“Research can often raise alarm bells,” says lead author Dr. Robert Campbell, “but in this instance, the data reassures patients about good outcomes in a surgery that really affects quality of life.”
“Research can often raise alarm bells,” says lead author Dr. Robert Campbell, “but in this instance, the data reassures patients about good outcomes in a surgery that really affects quality of life.”

A new Canadian study will be reassuring to patients having cataract surgery performed by older surgeons, as it puts to rest concerns about declining skills and dexterity in the operating room as those surgeons advance in age.

Instead, the study suggests that later-career surgeons are performing a substantial proportion of cataract operations with low rates of surgical complications, says lead author Dr.

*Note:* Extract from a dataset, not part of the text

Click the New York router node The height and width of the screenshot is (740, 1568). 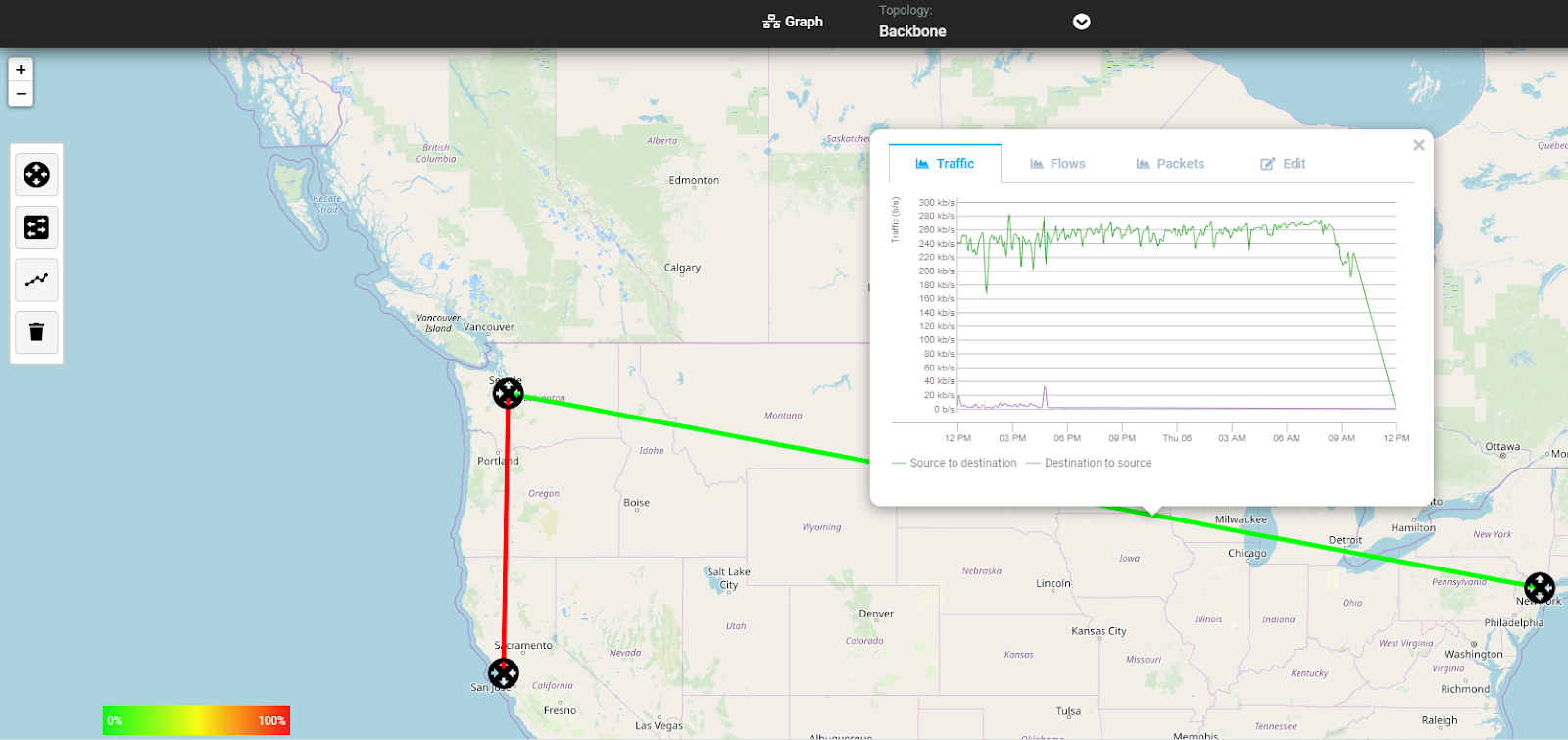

Robert Campbell, a Kingston Health Sciences Centre ophthalmologist and Deputy Head of the Department of Ophthalmology at Queen’s University.

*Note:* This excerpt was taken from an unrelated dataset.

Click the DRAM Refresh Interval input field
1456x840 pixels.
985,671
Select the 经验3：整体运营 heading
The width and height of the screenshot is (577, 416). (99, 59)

The most common operation in the world, cataract surgery involves removing and replacing the eye lens, which has become clouded, with an artificial lens.

Campbell says the study was prompted by the increasing demand for cataract surgery in our aging population, and by the reliance on late-career surgeons to meet that demand. In Ontario, fewer than 300 surgeons perform cataract surgery and about one-half of them are more than 50 years of age.

“Lots of eye surgeons are getting older but still doing large volumes of cataract surgeries,” he says.  “We wanted to see if their skills deteriorate with age and start affecting quality of care.”

The population-based study defined career stages based on the amount of time since surgeons had completed their medical education: early (15 years), mid (15 to 25 years) or late (more than 25 years). It looked at the records for 499,650 cataract operations performed in Ontario between 2009 and 2013 and evaluated for serious surgical complications. 

Late-career surgeons performed almost 29 per cent of cataract operations, with no evidence of an increased overall risk of surgical adverse events. The results held true when the study factored out the volume of procedures and focused only on surgeon age.

Older age was associated with two surgical complications: increased risk of dropped lens fragments and suspected endophthalmitis, a post-surgical infection. Both are rare adverse events and the study showed that the degree of risk was very small.

Surgeons staying on top of their skills

“Our findings suggest that our system is working well, with eye surgeons staying on top of their skills and benefiting from experience gained over years of doing a high-volume procedure,” says Campbell. 

“And it also appears that surgeons are retiring at the appropriate time, when they no longer feel comfortable in the operating room and well before problems can arise.”

In a world where people brace for negative results from research studies, Campbell says he and his colleagues are happy to be bearers of good news.

“Research can often raise alarm bells,” he says, “but in this instance, the data reassures patients about good outcomes in a surgery that really affects quality of life.”